蓝天,白云,碧水,构成了一副唯美的画面。
一位十三四岁左右的少年正在练拳,他身如陀,拳如风,行躯迈步之间,如虎,似鹤,像蛇,赛龙。
这少年正是李皓,是附近李家庄的一名旁系弟子,母亲在生产他时就不幸去世,而父亲也在他十岁时因为一次狩猎而意外身亡,只留下他一人。
好在李皓从小就喜爱习武,虽然资质一般,但由于平日里刻苦努力,到现在为止已经达到磨皮境了,所以自己养活自己是没什么问题了。
“唉,不知何时才能突破磨皮境,已经在这个境界足足停留了将近两年的时间,若是资质稍微好些的可能早就突破了。 ”李皓叹了口气。
想了想,李皓走到河边洗了把脸,起身,朝李家庄走去。
李家庄是附近三大庄之一,另外还有两个分别是何家庄与王家庄,而李家庄目前实力最强,所以三大庄中隐隐以李家庄为首。
李家庄坐落在大山脚下,这片大山名为大延山。整个庄子家家户户都挨得很近,宛如一个整体。在整个庄子的外围还有一片高达九尺的大栅欗。
“又来领任务啊,李皓。”一名看上去颇有些年纪的老者向着正走过来的李皓开口询问。
“是的,李伯。没办法,还要靠任务的酬劳领取修炼资源,哪像您这么轻松。”李皓半开玩笑道。
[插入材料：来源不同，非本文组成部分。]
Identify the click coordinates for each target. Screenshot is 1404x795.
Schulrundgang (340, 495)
“你小子!这份采兰陵草的任务就交给你吧。”李伯递过来一张任务单。
“怎么今天有这么好的任务啊?”李皓有些诧异,因为这种任务挺轻松,最重要的是能获得不错的报酬,大概有二十两银子可以拿到,这样就能改善改善生活了。
“还不是特意为你小子留下来的,不然早就被被别人抢走了。”李伯是家族里专门掌管这方面的,所以做到这些自然轻而易举。
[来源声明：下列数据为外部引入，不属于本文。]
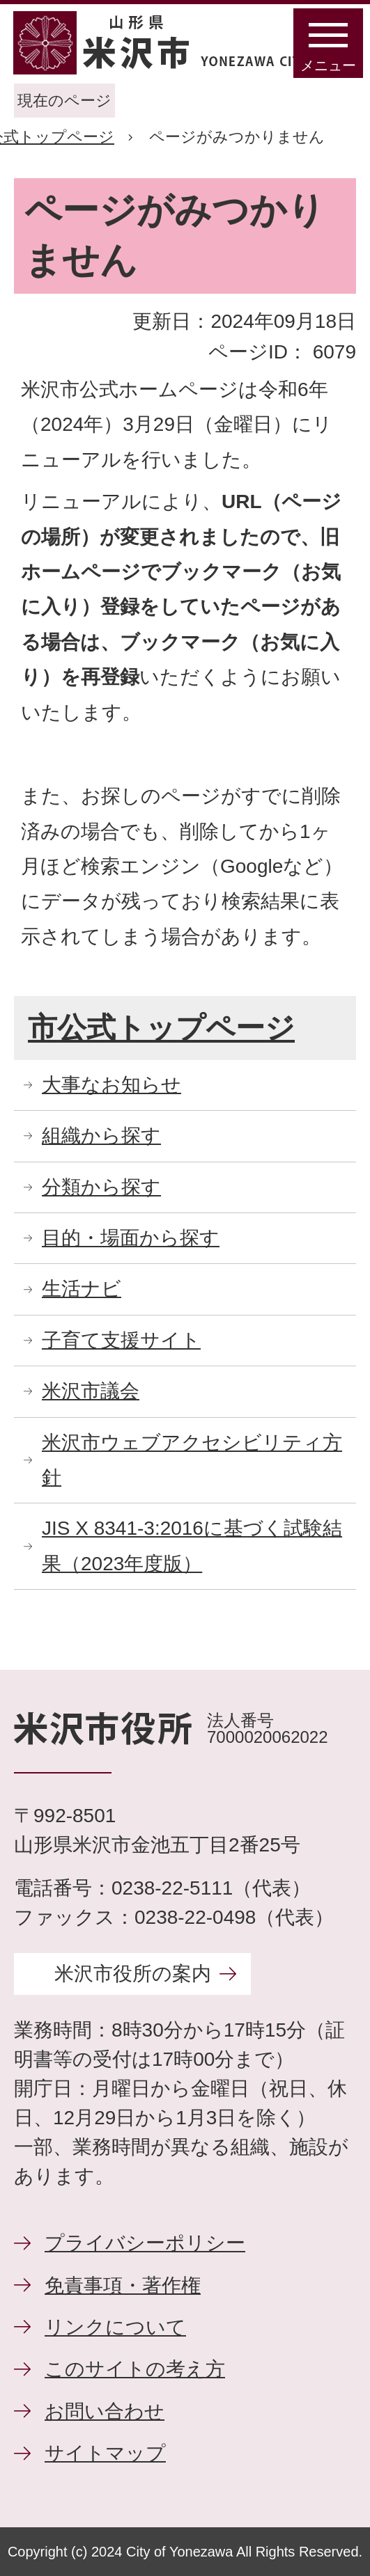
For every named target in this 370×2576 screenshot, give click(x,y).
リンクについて (115, 2327)
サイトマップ (105, 2453)
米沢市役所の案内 (132, 1973)
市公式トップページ (161, 1027)
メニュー (328, 65)
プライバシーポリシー (145, 2243)
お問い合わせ (104, 2411)
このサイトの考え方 (135, 2369)
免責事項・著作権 (123, 2285)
“哎呀,到时候赚取了银子,不会忘记给您老带绿竹酒的。”李皓虽然嘴上说得不怎么在意,但心里还是十分感激的。自从父亲离世后,只有李伯对自己非常照顾,时不时拿出些鹿茸熊掌给自己增加气血,增强肉身。而绿竹酒对于李伯来说无非就是解解嘴馋而已,这也是李皓所能拿的出手的东西,因为制作方法简单,材料就是粮食与青竹叶,普通人家都是喝这酒的。
兰陵草一般生长在大延山外围,以前也找过一两次,李皓这便轻车熟路地往后山走去。
……
是夜,星星点点的月光从窗户外洒进来,落到屋内的地面上,给黑暗的空间平添一种神秘静谧的感觉,让人心神不由地宁静下来。
李皓坐在床上,仔细地回想着今天所发生的那件事,总有种不真实的味道,可那天地造化果绝对是如假包换的。
“算了,先不想那么多了,得之我命,先练功吧。”李皓这样考虑到。
李皓将那本父亲留下的《大力猛虎诀》拿了出来。这是一本黄级下品功法,在李家庄来说也算珍贵的。
李家庄等级最高的功法也只有黄级中品,而且只有家主一脉的少数人才能修炼,或者是对家族有极大贡献的人也可修炼,而像李皓这样的旁系一般来说是没有什么机会的。
在神州大陆上,功法分为天地玄黄四级,而每个级别都分为上、中、下三品,当然在天级之上还有更高的,不过这就不是现在的李皓所知晓的。
这本《猛虎大力诀》还是李皓父亲在一次意外中得到的,像这样得到的东西可以上交给家族换取相应的奖励,当然也可以不交。家族对于这样的事情自然不能强迫,相反还很鼓励。毕竟个人有个人的缘法,反正只要家族成员强大了,家族自然也就无形中提升了实力。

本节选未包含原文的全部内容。